From the Kingsport Times News, Kingsport, TN Editorial Section today...
Editorial: Our hysteria over school shootings affects children
May 29th, 2013 7:53 am by Staff Report
• A six-year-old South Carolina girl is expelled from kindergarten after bringing a plastic toy gun to class.
• A five-year-old Pennsylvania girl is suspended for making a “terroristic threat” by bringing her bubble gun to school.
• A Virginia first-grader is suspended for pointing a finger and saying, “Pow.”
• Among “dangerous weapons” banned at some schools are nail clippers and among banned substances, Alka-Seltzer.
• Locally, reports of an armed robbery in Gray prompt the lockdown of three county schools.
• Carters Valley Elementary in Church Hill is locked down, and four squad cars respond when two persons attending a kindergarten graduation are thought to be suspicious.
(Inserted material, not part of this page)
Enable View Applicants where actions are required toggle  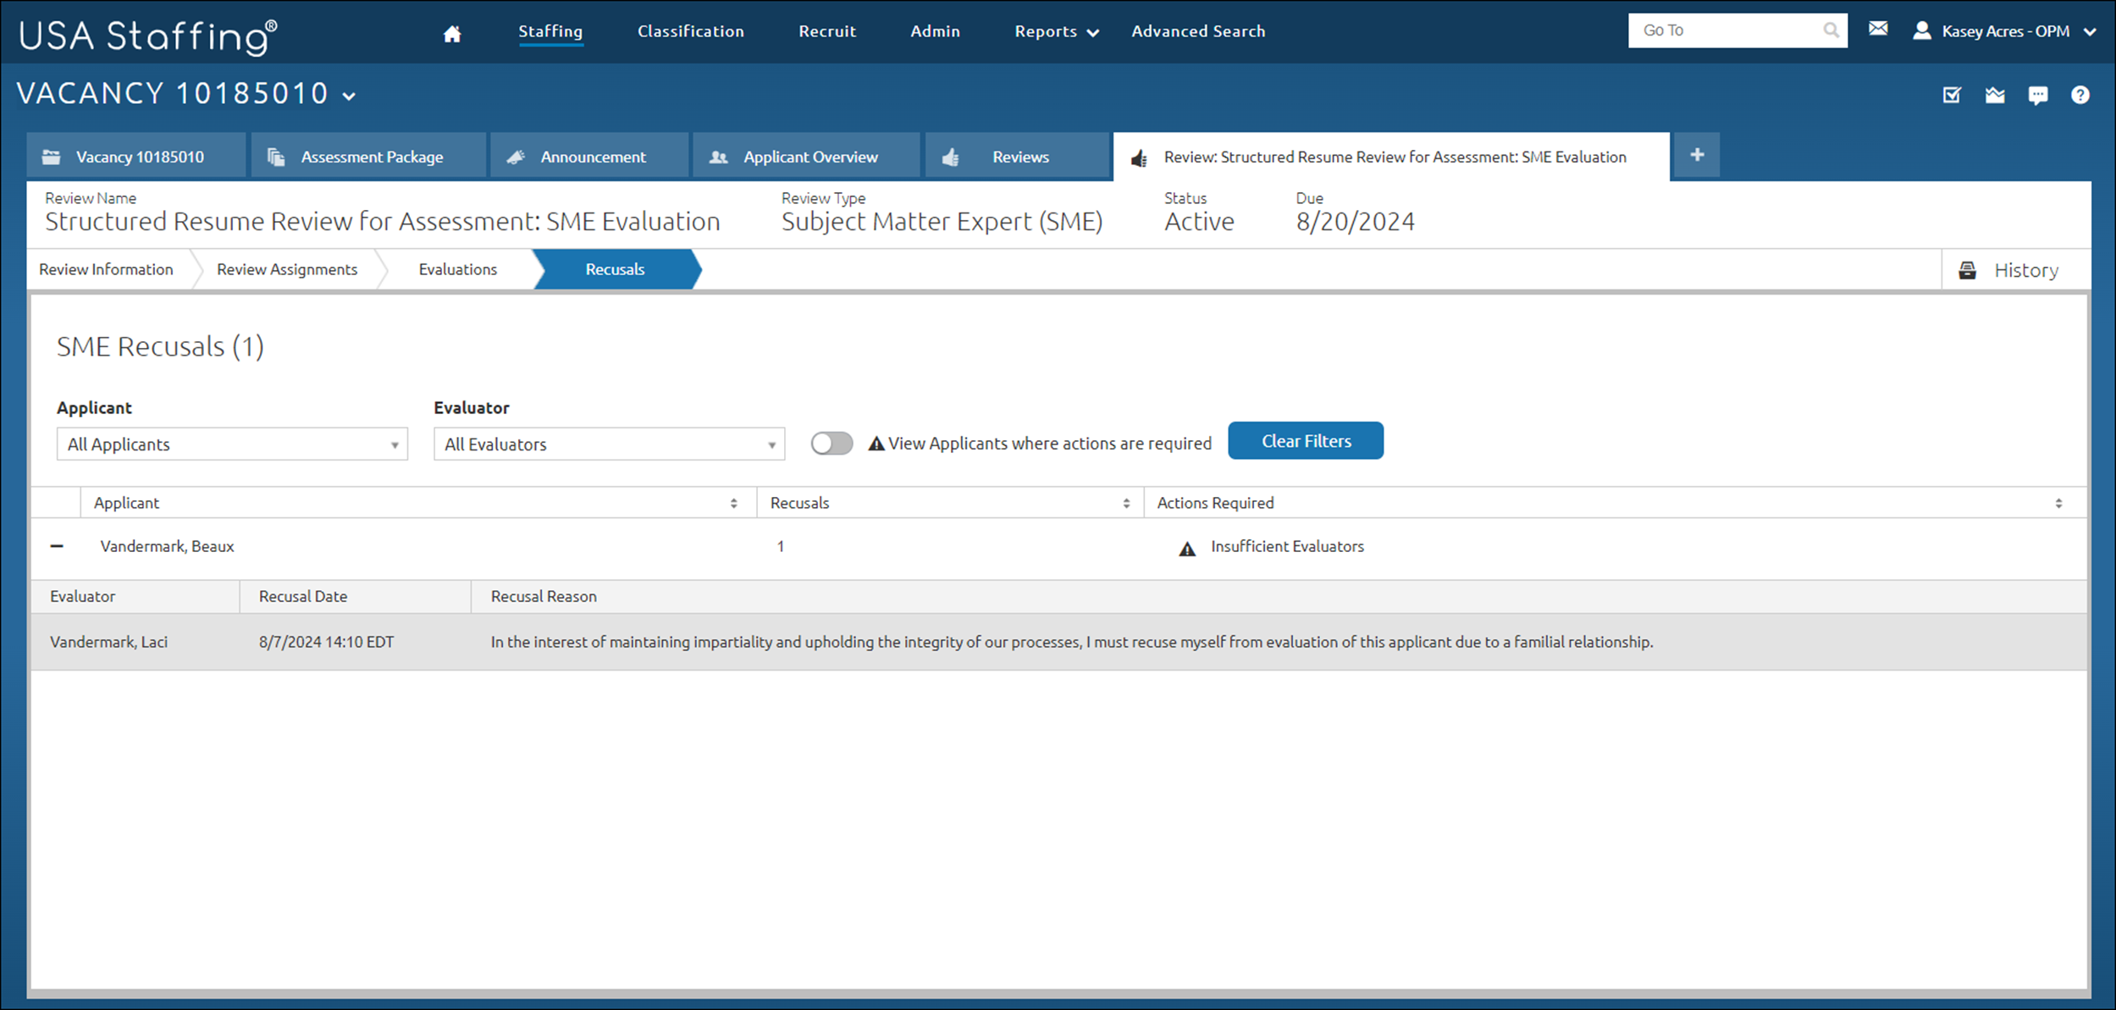click(x=831, y=443)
• In Sullivan County, a photo of a person near a school taken by officers even though he posed no threat is nonetheless distributed to a principal, then to teachers, and then all over Facebook.
We remain on edge over school shootings, but are we more frightened than we should be? Are we overreacting to the point some innocent person could get hurt or worse by walking by a school in dark clothing?
Tough questions. But with out-of-control zero-tolerance policies turning innocent children into objects of fear and ridicule and nervous law enforcement officers unaware of what they’re really responding to, these questions need to be examined.
Violence in schools remains a very rare occurrence — 99.99 percent of the nation’s some 125,000 schools have never had a homicide, and the odds of a shooting in an elementary or middle school are about 1 in 142,000 while every day on average, eight children are killed with firearms outside schools and 32 die in accidents.
Decades ago during the Cold War, children went through “air raid drills” where they were instructed to hide under their desks or hug the walls in the event of a nuclear strike. They were too young to realize the absurdity of these drills, but since they never saw or heard about nuclear bombs falling anywhere in the U.S. thought little of them.
Today kids know what happened at Sandy Hook.
And while we want schools always to be safe and our children never to be fearful while attending them, what’s the impact of lockdowns every time someone sees something suspicious when teachers lock doors, close blinds, and usher children into a corner telling them to be very quiet?
What are we doing to innocent children caught up in adult hysteria who are sent home for absolutely innocent behavior like pointing a finger? We may be more frightened than we need to be.
That doesn’t mean we shouldn’t focus on school safety in every respect and take measures to ensure it. But neither should our schools be turned into fortresses, and neither should we dispense with common sense over ridiculous policies that harm children because, for instance, they forgot to leave the nail clippers at home.